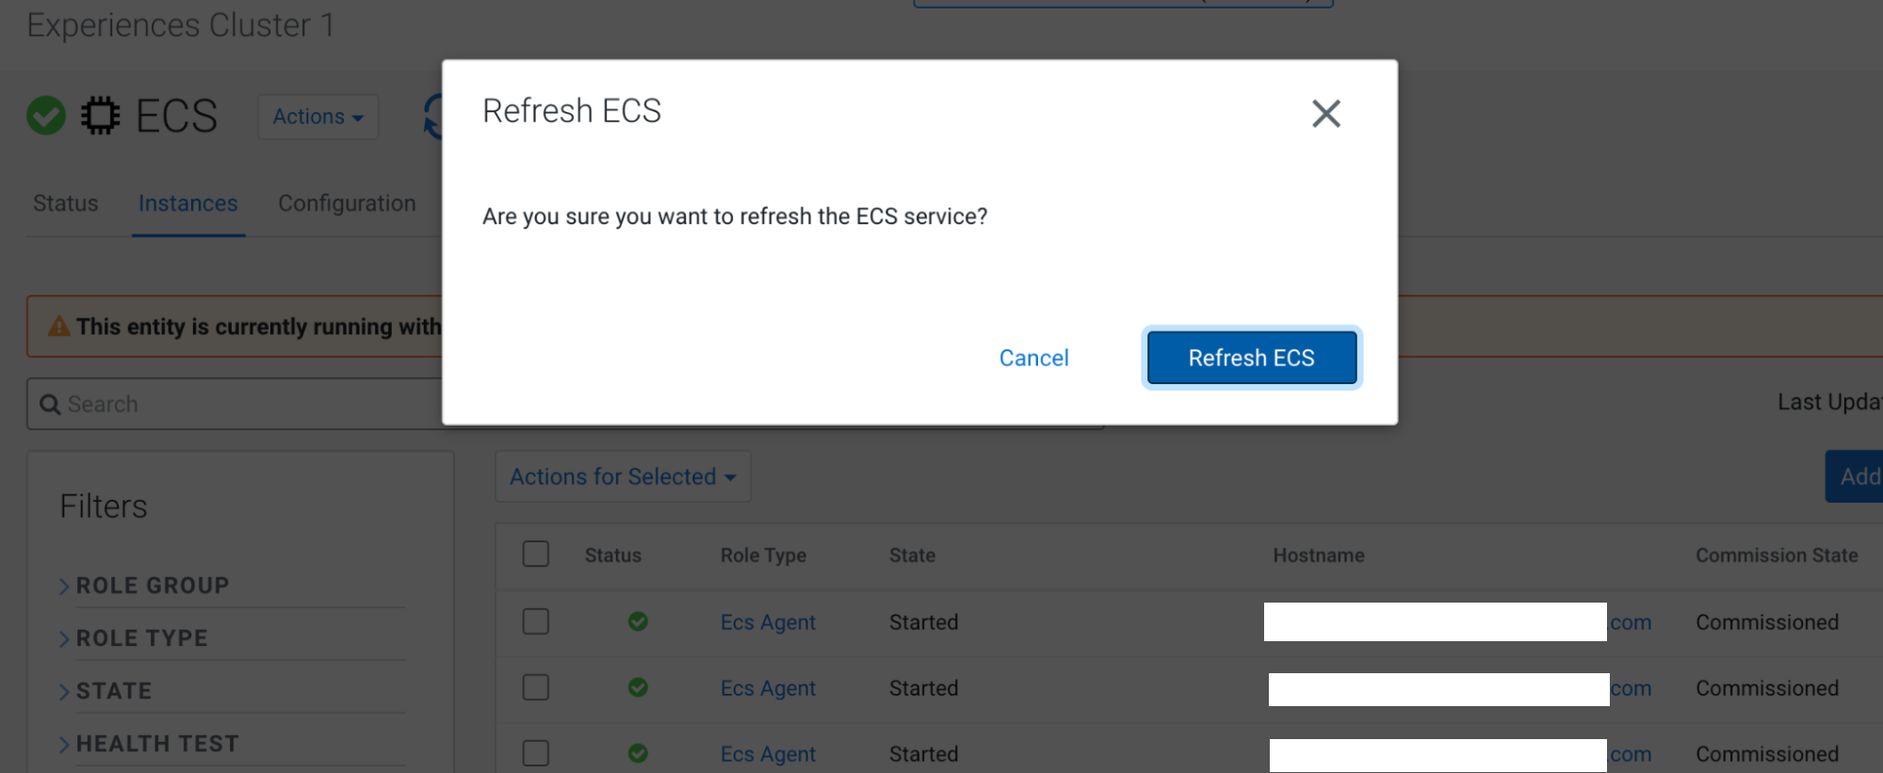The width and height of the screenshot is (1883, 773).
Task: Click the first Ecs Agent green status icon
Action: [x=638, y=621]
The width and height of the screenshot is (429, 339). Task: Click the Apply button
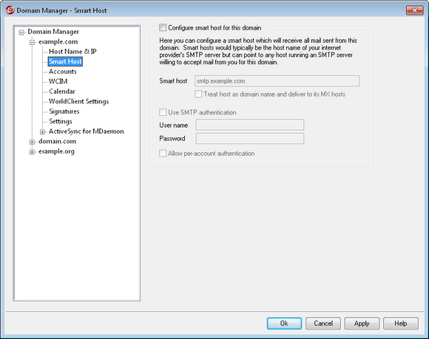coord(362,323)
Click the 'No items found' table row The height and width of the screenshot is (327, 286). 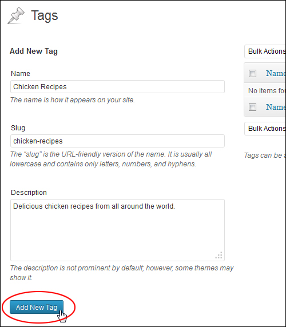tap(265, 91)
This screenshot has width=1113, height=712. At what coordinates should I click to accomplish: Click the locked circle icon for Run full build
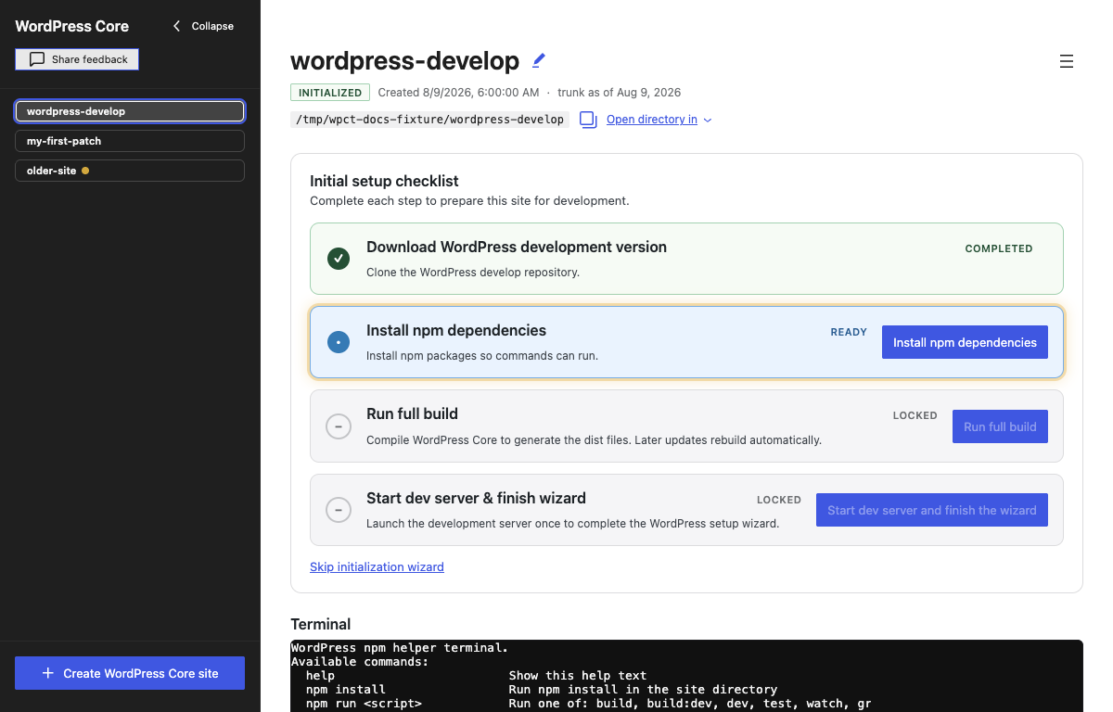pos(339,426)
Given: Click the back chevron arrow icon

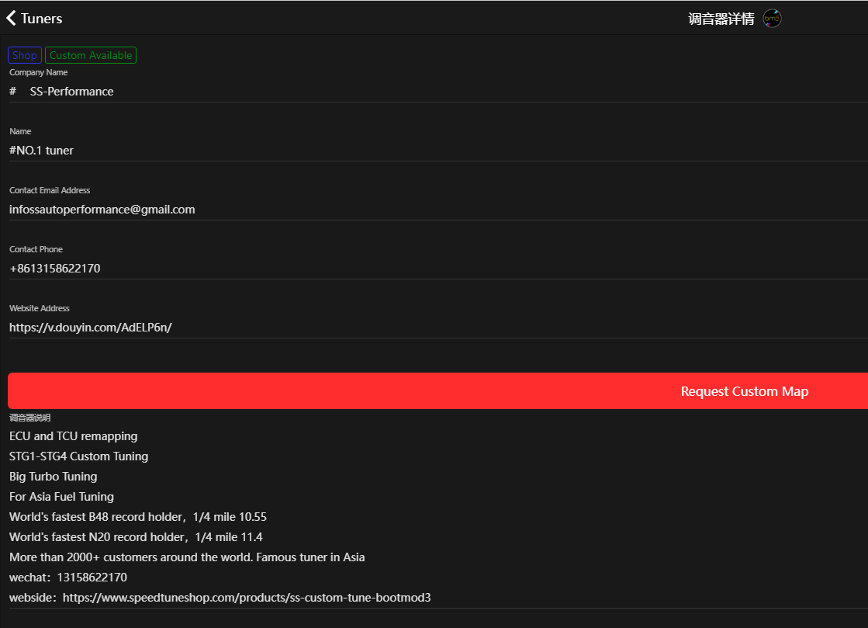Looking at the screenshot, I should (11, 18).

-.-.-

How many lines in the rows above contain the string "Task"? Reply with the number alone.

Problem solution: 2